3. **Density analysis**.
- Finally, the reports will be downloaded as a PDF file.
### ✅ Example Output:
- I will not display the outputs, as they are saved as images and can be accessed from the **'downloads'** folder.
## 💻 2. advanced_statistical_analysis.py
### 👨💻 Explanation of the Code:
- In this code, we will perform two analyses using three variables: **'Chins'**, **'Jumps'**, and **'Situps'**:
1. **Hypothesis testing**
2. **Clustering**
- More may be added in the future.
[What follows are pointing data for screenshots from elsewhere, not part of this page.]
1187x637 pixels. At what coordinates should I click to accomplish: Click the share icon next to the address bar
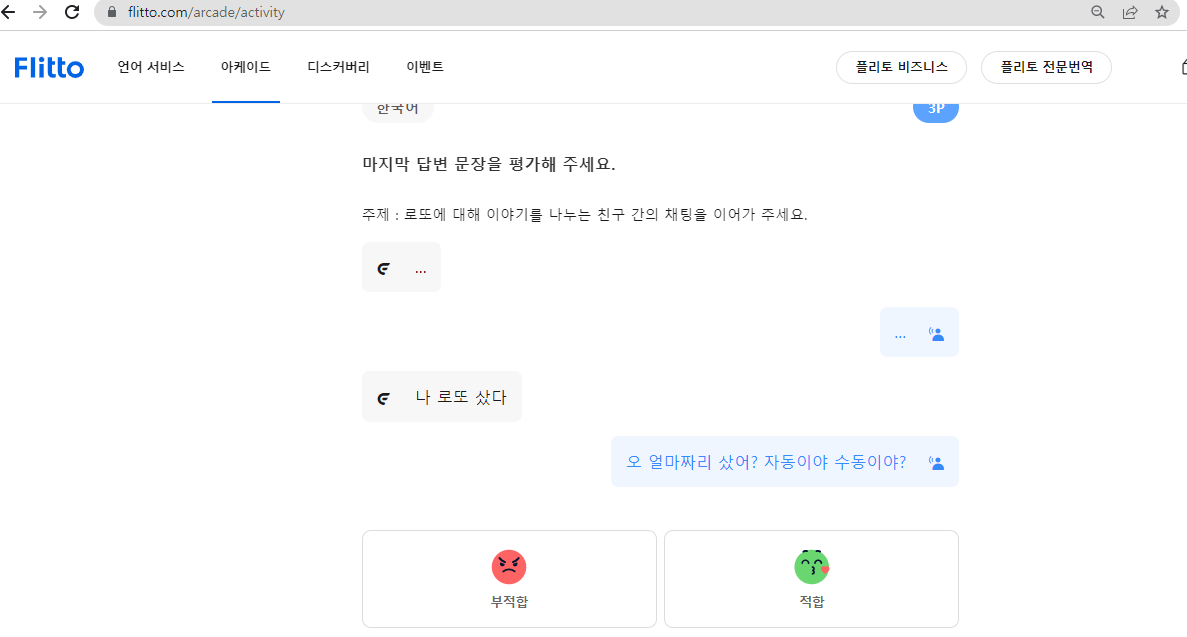tap(1130, 13)
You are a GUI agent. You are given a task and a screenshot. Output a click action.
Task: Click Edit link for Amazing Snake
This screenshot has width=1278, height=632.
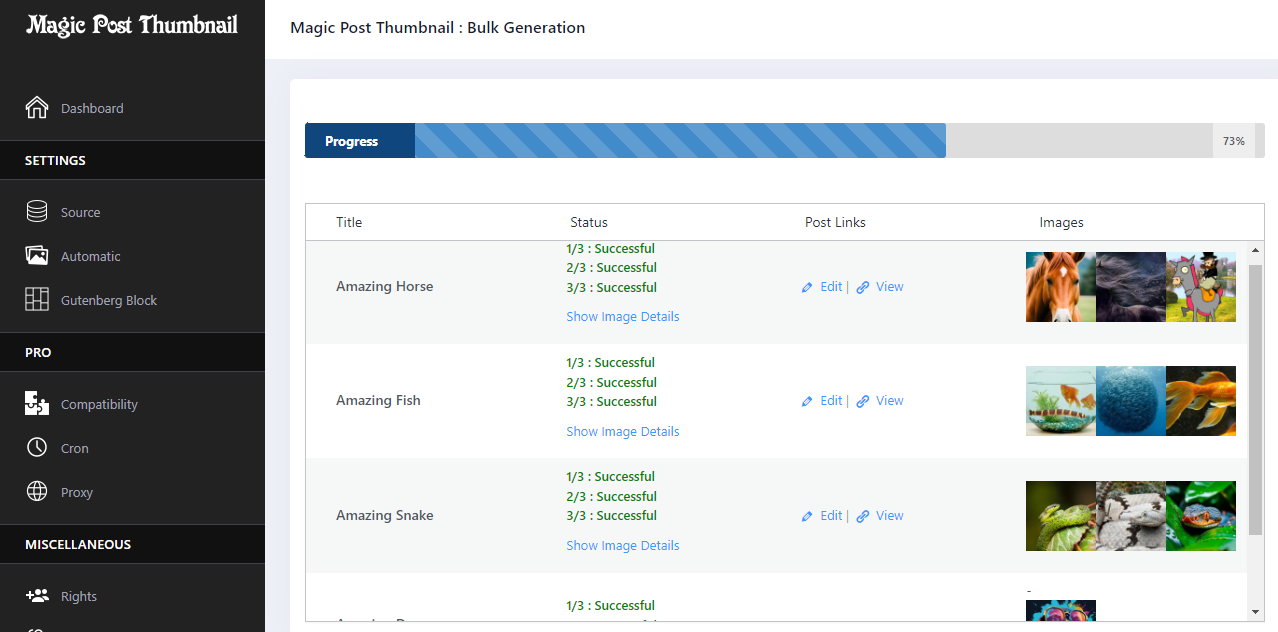830,516
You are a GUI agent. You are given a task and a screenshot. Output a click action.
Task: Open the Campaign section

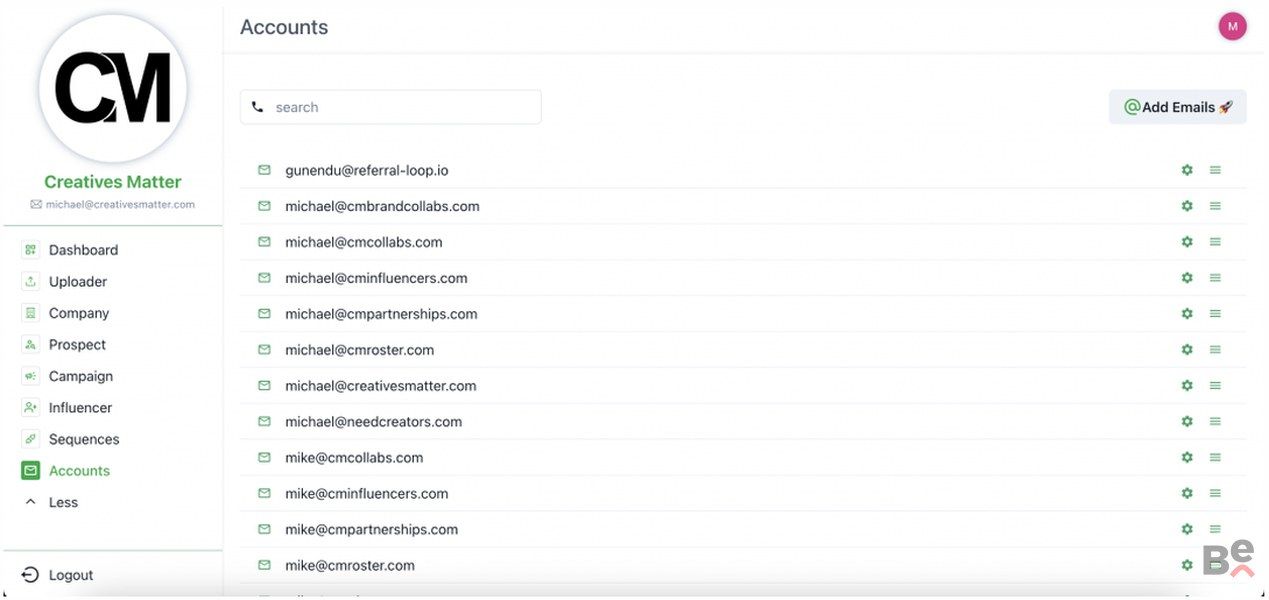click(x=80, y=376)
For now, this analysis is conducted to test how it works.
### ✅ Example Output:
#### hypothesis_testing:
```
Mean Situps: 135.0
Mean Jumps: 53.75
T-statistic: 42.5296
P-value: 0.0000
We reject the null hypothesis: the means are significantly different.
```
```
Mean Jumps: 53.75
Mean Chins: 7.5
T-statistic: 16.8558
P-value: 0.0000
We reject the null hypothesis: the means are significantly different.
```
```
Mean Chins: 7.5
Mean Situps: 135.0
T-statistic: -57.3606
P-value: 0.0000
We reject the null hypothesis: the means are significantly different.
```
#### clustering:
```
Iteration 0 - Silhouette Score: 0.55
Iteration 1 - Silhouette Score: 0.49
Iteration 2 - Silhouette Score: 0.53
```
---
## 💻 3. mae_mse.py
### 👨💻 Explanation of the Code:
- This code will determinate the values of **MSE** and **MAE**.
### ✅ Example Output:
#### mse_mae
```
MSE for Situps Range and Jumps Range: 189.8777
MAE for Situps Range and Jumps Range: 10.6886
```
```
MSE for Jumps Range and Chins Range: 17.6324
MAE for Jumps Range and Chins Range: 3.0729
```
```
MSE for Chins Range and Situps Range: 2265.5290
MAE for Chins Range and Situps Range: 46.8652
```
---
## 💻 4. linear_regression.py
### 👨💻 Explanation of the Code:
- This code will determine the values of **MSE**, and with that, we can create the **linear regression** model.
### ✅ Example Output:
#### linear_regression
```
Regression between 'Situps Range' (X) and 'Jumps Range' (y):
Coef: [0.35509138]
Intercept: [4.50391645]
R2: 0.5581028260779296
MSE: 189.87769191963963
```
```
Regression between 'Jumps Range' (X) and 'Chins Range' (y):
Coef: [0.06666667]
Intercept: [4.47916667]
R2: -0.02588383838383823
MSE: 17.63237847222222
```
```
Regression between 'Chins Range' (X) and 'Situps Range' (y):
Coef: [7.99373041]
Intercept: [65.67398119]
R2: -0.3181259832530947
MSE: 2265.5290337162564
```
---
## 💻 5. decision_tree.py
### 👨💻 Explanation of the Code:
- The code builds decision trees by using each column in **selected_columns** as a feature and the **next column** as a label, training the model on 70% of the data and testing on 30%.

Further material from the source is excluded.